Numerous tests have been proposed for comparing the means of groups. The majority of these tests assume that the sample is normally distributed.

Results for the analysis of variance in XLSTAT

The results given are a residuals analysis, parameters of the models, the model equation, the standardized coefficients, Type I SS, Type III SS, and predictions are displayed.

In addition, several multiple comparison methods, also called post-hoc tests, can optionally be performed: Bonferroni's and Dunn-Sidak corrected t-test, Tukey's HSD test, Fisher's LSD test, Duncan's test, Newman-Keuls' (SNK) method and the REGWQ method. Also, the Dunnett's test is available to allow users to perform multiple comparisons with control (MCC) and multiple comparisons with the best (MCB). The Games-Howell (GH) test can be used in one-way ANOVAs when the variances lack of homogeneity. While it can be used with unequal sample sizes, it is recommended to use it when the smallest sample has 5 elements or more, otherwise, it is too liberal.

Moreover, influence diagnostics are displayed for each observation including the residual, the standardized residual (divided by the RMSE), the studentized residual, the deleted residual, the studentized deleted residual, thee leverage, the Mahalanobis distance, the Cook's D, the CovRatio, the DFFit, the standardized DFFit, the DFBetas (one per model coefficient) and the standardized DFBetas.

Among the proposed charts in the analysis of variance in XLSTAT

Standardized coefficients chart: The bar chart displays the values and confidence intervals of the standardized coefficients.

Regression chart: The chart shows the observed values, the regression line and both types of confidence interval around the predictions.
Standardized residuals as a function of model predictions: In principle, the residuals should be distributed randomly around the X-axis.
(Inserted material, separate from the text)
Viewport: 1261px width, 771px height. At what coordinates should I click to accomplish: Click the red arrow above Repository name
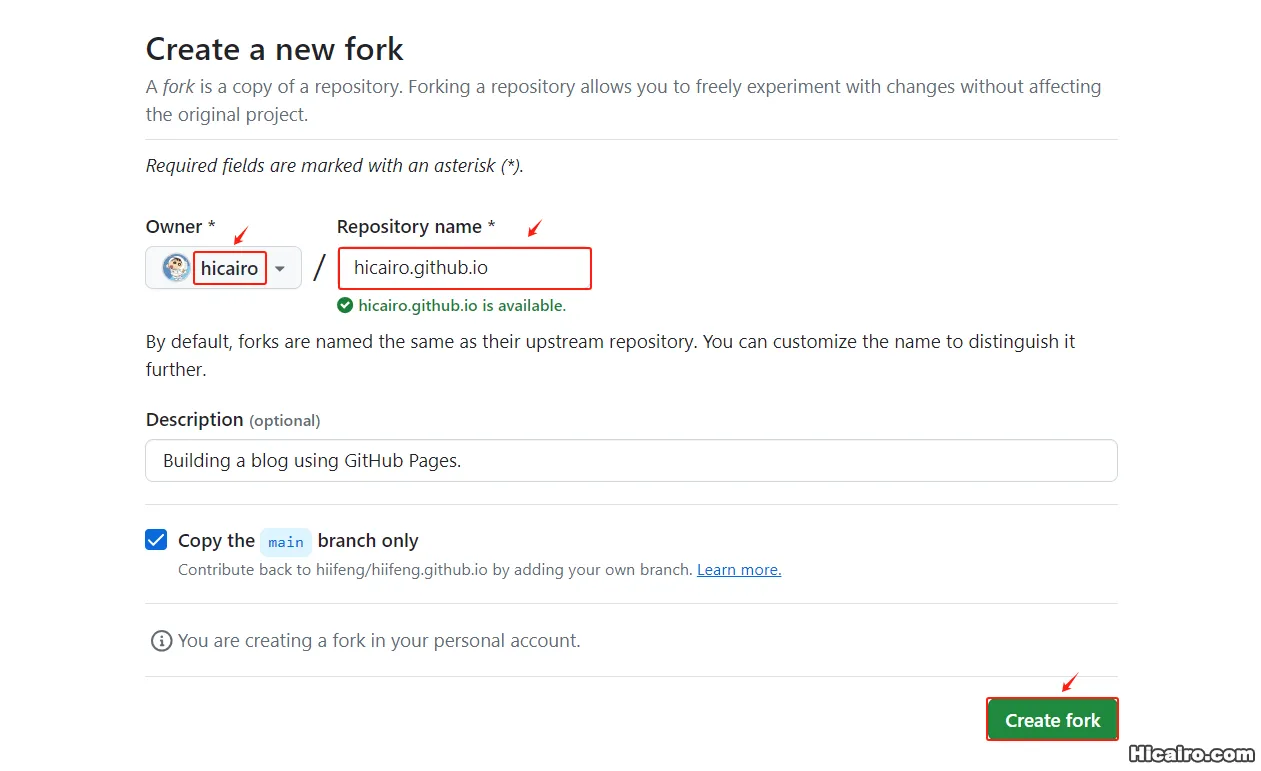coord(534,229)
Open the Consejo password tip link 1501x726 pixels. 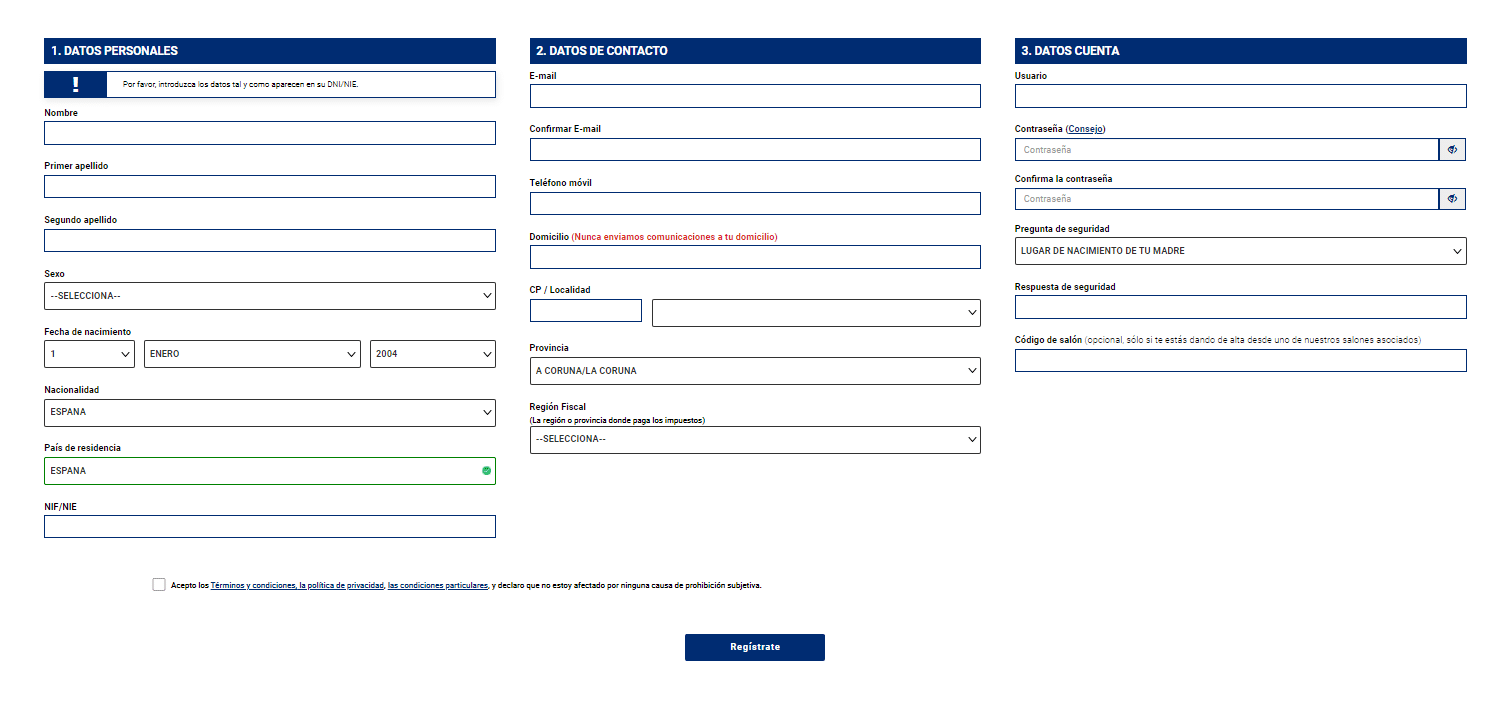pyautogui.click(x=1085, y=129)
If there is a trend or a shape, this shows a problem with the model.

The distance between the predictions and the observations: For an ideal model, the points would all be on the bisector.
The standardized residuals on a bar chart: The last chart quickly shows if an abnormal number of values are outside the interval]-2, 2[ given that the latter, assuming that the sample is normally distributed, should contain about 95% of the data.

Summary charts: If several dependent variables have been selected and if the multiple comparisons option has been activated, a chart allows to visualize estimated means with multiple comparisons grouping letters.